Barry Smith, president of Nashville-based commercial real estate firm Eakin Partners, sees Capitol View further expanding the real estate mix on downtown’s north side, including in the retail category. "Now you have the office component you didn’t have and an increasing residential base. The only thing missing is the retail component," he added. "And with the additional residential and office tenants, that void should be filled with follow-up retail development."
The 10.5 acres of Capitol View west of 11th Avenue North, where HCA is expected to build new headquarters for its Parallon Business Solutions and Sarah Cannon Research Institute units, is just a third of the overall 32-acre site that Northwestern and Boyle plan to redevelop.
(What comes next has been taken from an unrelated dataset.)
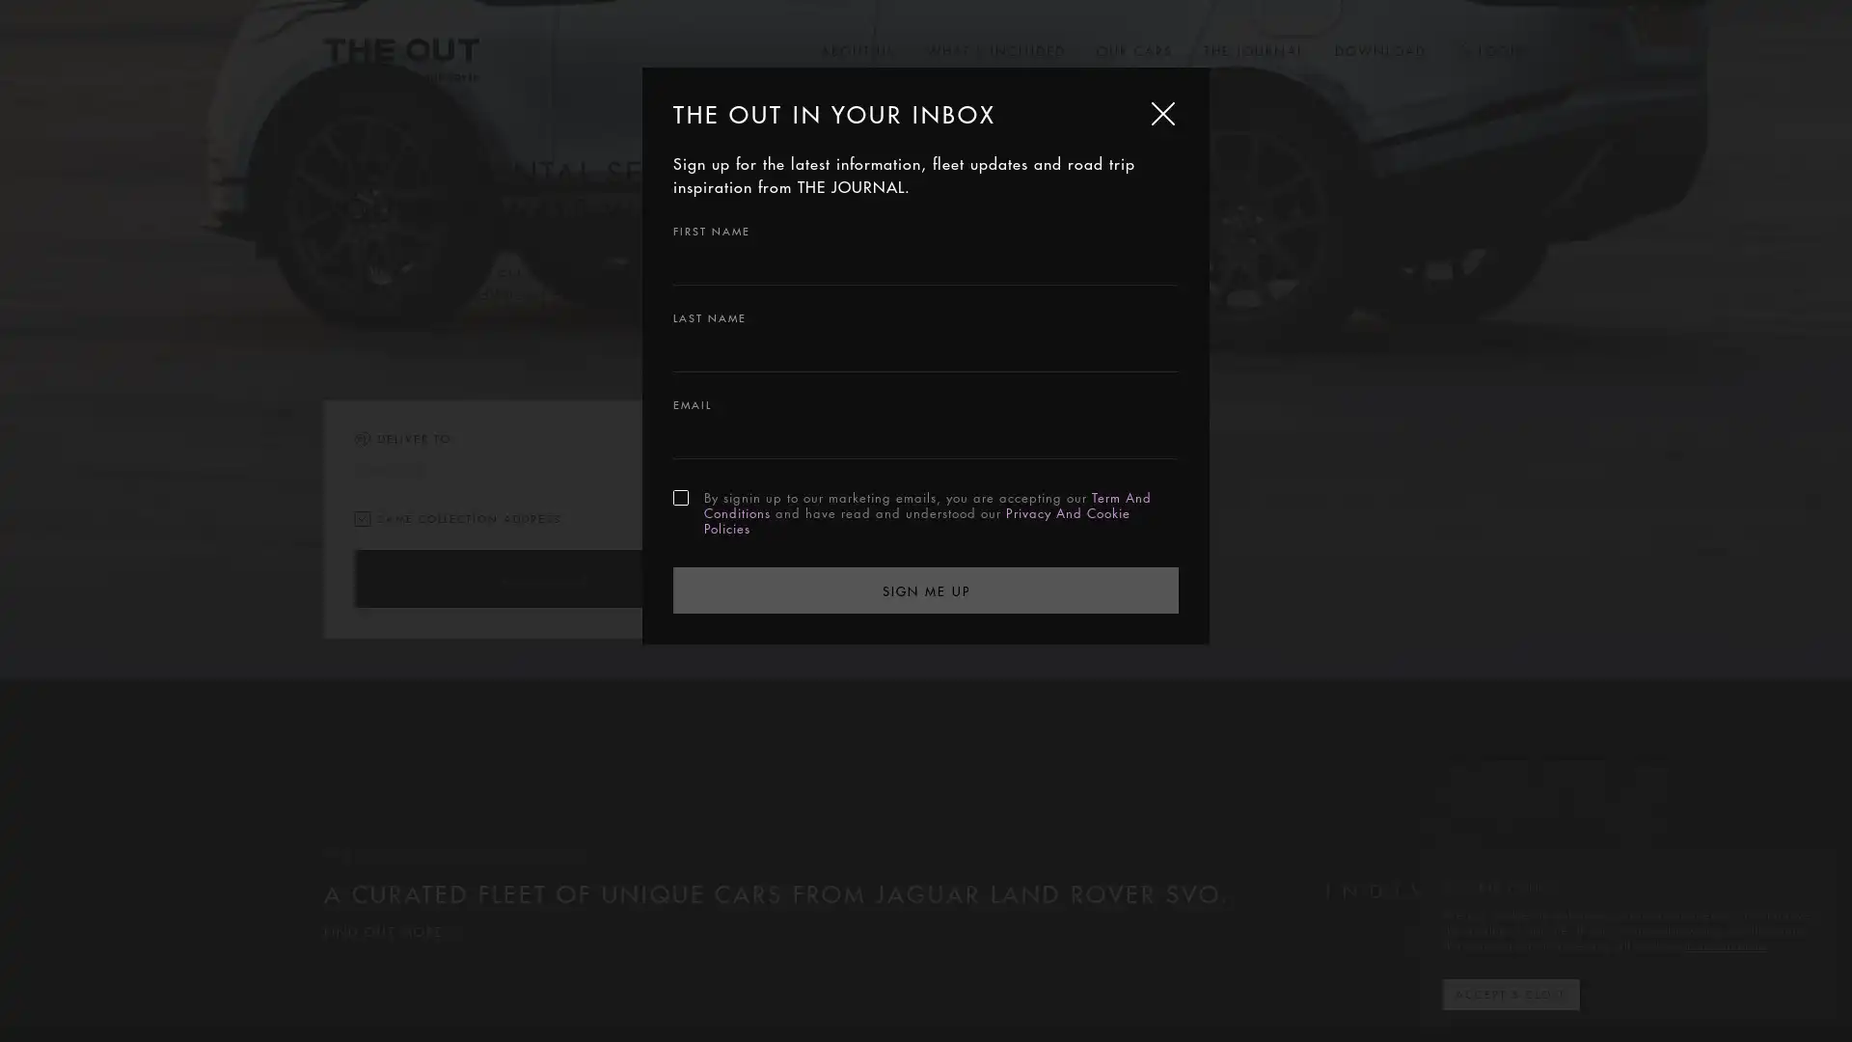 Image resolution: width=1852 pixels, height=1042 pixels. Describe the element at coordinates (540, 578) in the screenshot. I see `CHOOSE CAR` at that location.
Atlanta-based architecture firm Cooper Carry continues to work on the master plan for Capitol View, but more details have started to emerge for the remaining 21 acres. Overall, the urban, mixed-use project will have up to 1 million square feet of office space; 300,000 square feet of retail, grocery and restaurant space; sites for two hotels; and 1,000 apartment units.
A mixed-use building at the northeast corner of 11th and Charlotte will include a five-story, 250-unit apartment community on top of 80,000 square feet of retail space, including a 49,000-square-foot urban grocery store. Haynes said he would like to see that building completed up to four months after the two HCA subsidiaries move into their new headquarters at the end of 2016.
Haynes said Boyle interviewed seven multifamily developers before picking Northwood Ravin as its partner for apartments in the first two phases of Capitol View. "Putting apartments on top of retail is complicated, and this firm understands the urban, stacked multifamily product, and is willing to think outside of the box," he said, adding that Boyle plans to develop the rest of Capitol View itself.
Haynes said Boyle is working to identify specific retailers for the grocery and other space.
Currently, Gresham Smith and Partners, an architecture design firm, is working on designs for a building or two on HCA’s site. "We look forward to completing this project, which promotes growth and development in the North Gulch area," said Ed Fishbough, spokesman for HCA.
Meanwhile, Haynes said Boyle is working with Metro Parks to eventually connect a bikeway/greenway trail through Capitol View to Nashville’s Bicentennial Mall and the new minor league ballpark. Other companies on Boyle’s Capitol View team include traffic consultant RPM, land planner Kiser Vogrin, engineer Barge Waggoner and law firm Butler Snow.
Fred Kane, vice president for land services at real estate firm Cassidy Turley, says the $10 million price tag that HCA paid for the land is consistent with other recent deals, but that it may look like a bargain in a few years.
"The North Gulch is less expensive because it’s an unproven market, but with HCA breaking ground this year, that will likely change in the near future," he said.